Organisasi-organisasi yang termasuk dalam Liga bangsa-bangsa dengan status otonomi diantaranya:
o ILO (International Labour Organization)
o Mahkamah Internasional (International Court of Justice)
Lembaga ini gagal menjalankan fungsinya karena hal-hal sebagai berikut.
- Tidak adanya peraturan-peraturan yang mengikat dan semuanya dilakukan secara suakrela.

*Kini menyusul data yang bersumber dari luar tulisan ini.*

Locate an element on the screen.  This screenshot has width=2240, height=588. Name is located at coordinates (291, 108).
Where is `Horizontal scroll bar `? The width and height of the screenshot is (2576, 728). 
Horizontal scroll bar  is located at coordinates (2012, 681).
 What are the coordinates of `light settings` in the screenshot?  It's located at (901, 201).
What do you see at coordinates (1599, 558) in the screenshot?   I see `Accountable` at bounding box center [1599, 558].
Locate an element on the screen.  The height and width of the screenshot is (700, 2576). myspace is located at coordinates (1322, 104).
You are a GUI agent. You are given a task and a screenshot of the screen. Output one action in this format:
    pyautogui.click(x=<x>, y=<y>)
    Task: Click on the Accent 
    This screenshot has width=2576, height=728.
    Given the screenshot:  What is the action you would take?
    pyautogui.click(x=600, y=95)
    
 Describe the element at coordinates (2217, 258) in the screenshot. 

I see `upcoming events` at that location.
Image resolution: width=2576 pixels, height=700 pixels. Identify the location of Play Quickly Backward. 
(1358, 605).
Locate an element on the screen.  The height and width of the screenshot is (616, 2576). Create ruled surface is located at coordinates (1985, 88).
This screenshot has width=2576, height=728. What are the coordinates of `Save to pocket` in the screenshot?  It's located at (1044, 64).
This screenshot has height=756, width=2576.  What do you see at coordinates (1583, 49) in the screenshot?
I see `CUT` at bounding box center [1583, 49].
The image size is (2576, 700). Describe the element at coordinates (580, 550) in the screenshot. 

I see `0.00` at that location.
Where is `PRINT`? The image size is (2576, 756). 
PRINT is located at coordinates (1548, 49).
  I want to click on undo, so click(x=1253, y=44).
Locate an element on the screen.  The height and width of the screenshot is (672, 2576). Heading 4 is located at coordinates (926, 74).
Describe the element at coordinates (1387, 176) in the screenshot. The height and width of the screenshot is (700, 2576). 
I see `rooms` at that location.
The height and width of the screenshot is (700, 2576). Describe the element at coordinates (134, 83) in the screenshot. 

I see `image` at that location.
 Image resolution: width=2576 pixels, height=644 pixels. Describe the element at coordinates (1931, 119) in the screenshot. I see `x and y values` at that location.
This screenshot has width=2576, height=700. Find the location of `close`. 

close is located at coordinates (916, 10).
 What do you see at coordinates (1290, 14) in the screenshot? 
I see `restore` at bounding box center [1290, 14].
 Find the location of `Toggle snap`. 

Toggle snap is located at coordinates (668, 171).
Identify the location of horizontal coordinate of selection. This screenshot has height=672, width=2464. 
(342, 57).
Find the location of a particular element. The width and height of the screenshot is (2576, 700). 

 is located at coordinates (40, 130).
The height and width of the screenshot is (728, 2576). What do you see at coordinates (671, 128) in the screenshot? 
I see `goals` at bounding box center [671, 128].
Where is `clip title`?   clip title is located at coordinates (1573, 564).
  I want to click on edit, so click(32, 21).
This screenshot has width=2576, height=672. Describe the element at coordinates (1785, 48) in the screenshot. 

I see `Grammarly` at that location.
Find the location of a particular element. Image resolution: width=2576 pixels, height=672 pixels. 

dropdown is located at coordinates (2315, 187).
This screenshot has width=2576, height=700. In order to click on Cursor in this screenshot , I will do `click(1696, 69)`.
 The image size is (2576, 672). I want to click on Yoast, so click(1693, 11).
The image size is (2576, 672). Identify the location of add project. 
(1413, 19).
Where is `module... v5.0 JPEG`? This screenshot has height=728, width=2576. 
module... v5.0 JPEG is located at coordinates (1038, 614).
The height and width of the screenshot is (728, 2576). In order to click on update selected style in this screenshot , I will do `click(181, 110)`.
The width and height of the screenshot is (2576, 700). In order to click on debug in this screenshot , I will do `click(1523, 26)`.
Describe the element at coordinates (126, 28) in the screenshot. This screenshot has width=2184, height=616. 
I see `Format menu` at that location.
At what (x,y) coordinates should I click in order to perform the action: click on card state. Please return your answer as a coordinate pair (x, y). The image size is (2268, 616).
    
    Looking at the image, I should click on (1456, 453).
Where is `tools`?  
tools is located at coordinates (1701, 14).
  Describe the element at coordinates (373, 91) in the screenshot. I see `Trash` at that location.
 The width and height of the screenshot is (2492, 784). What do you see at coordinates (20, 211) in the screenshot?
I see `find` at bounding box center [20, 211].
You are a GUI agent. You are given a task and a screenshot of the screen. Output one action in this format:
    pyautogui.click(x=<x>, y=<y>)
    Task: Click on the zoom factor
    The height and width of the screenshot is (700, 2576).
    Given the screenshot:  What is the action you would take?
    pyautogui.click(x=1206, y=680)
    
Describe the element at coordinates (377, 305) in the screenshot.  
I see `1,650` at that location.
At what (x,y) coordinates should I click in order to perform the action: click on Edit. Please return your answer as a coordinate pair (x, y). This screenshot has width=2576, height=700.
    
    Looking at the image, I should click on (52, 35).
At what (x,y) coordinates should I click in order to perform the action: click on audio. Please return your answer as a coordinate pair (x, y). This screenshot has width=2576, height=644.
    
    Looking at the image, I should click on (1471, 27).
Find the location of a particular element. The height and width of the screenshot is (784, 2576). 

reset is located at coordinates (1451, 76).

- Tidak mempunyai alat kekuasaan yang nyata untuk menindak setiap negara yang melanggar
- Terlalu lemah terhadap negara-negara besar
- Adanya pergeseran tujuan dari masalah perdamaian ke masalah politik
Karena kegagalannya itu pada tahun 1945 Liga bangsa-bangsa diganti menjadi Perserikatan Bangsa-bangsa (PBB) atau United Nationa Organization (UNO) pada tanggal 24 Oktober 1945 di San Fransisco, Amerika Serikat.